The Altana case is instructive and worth paying attention to. The Operations Manager wasn't a new employee testing boundaries. She was the person responsible for protecting others from fraud. She had the access, the knowledge, and the trust that came with her role. She exploited all three.

Small credit unions are built on relationships. You know your team. You've worked alongside them for years. That trust is what makes credit unions different. But trust can't be the only safeguard standing between a member's account and an employee who finds themselves in personal financial trouble and sees an opportunity.

Managing this risk well doesn't mean assuming the worst about your people. Instead, it's around building systems that make misconduct harder to commit and easier to detect — so that trust is reinforced by structure and repetition.

Building the Framework

Developing the internal controls that satisfy examiners and protect your members doesn't require a compliance department you can't afford or even an additional headcount. It requires the right expertise applied to your specific risk profile.

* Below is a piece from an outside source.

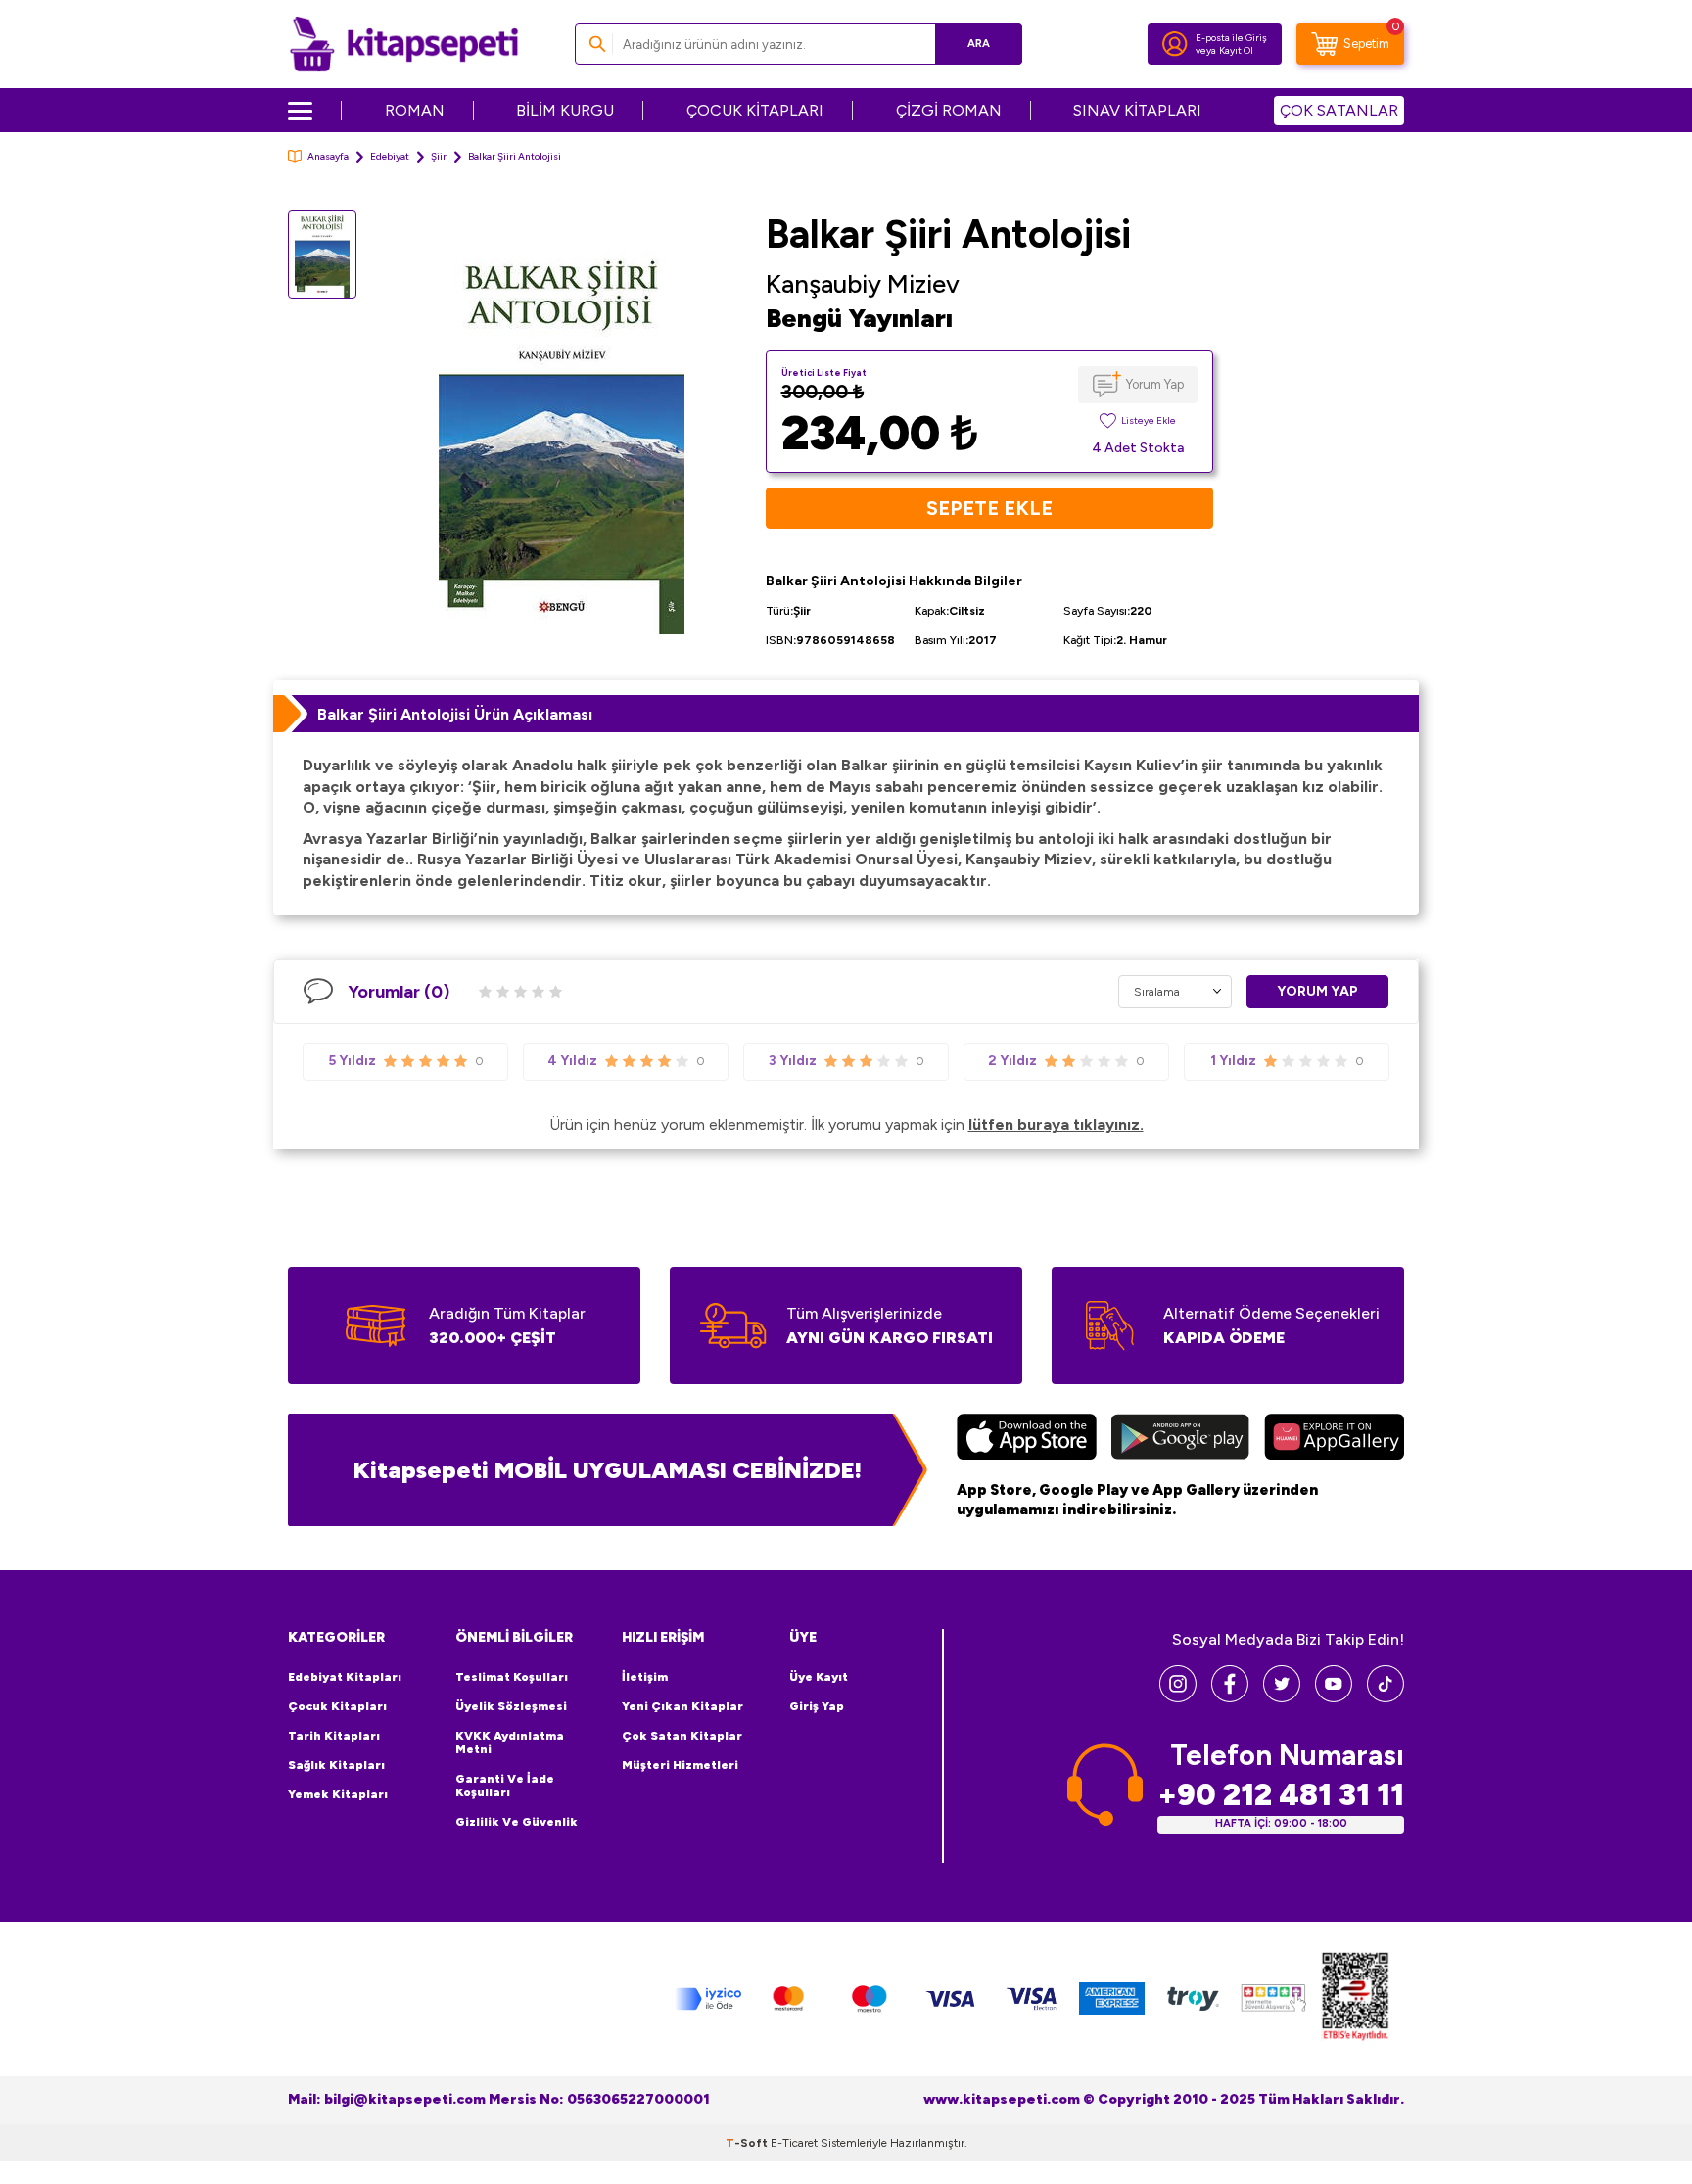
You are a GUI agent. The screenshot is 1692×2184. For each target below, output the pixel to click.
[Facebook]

JNTtek's Compliance as a Service and Fractional Chief Risk Officer offerings exist for exactly this purpose — to help credit unions under $1B build governance structures that match enterprise expectations without enterprise-scale headcount. Control assessments. Policy development. Ongoing monitoring. The infrastructure that makes examiners confident in your answers and members confident in your institution.

Altana's Operations Manager's fraud went undetected because she was the person in charge of detecting it. Would your controls catch someone in a similar position — or would you only find out when a member calls the police? Don't let it be the latter.

This is the third article in our series on preparing for NCUA examinations in 2026. Previously, we explored AI readiness and the questions your team should be asking, and cybersecurity governance and why the threat landscape — not your asset size — sets the bar. Together, these pieces address three risk areas examiners are prioritizing this year: operational risk from emerging technology, third-party vendor oversight, and fraud prevention and internal controls.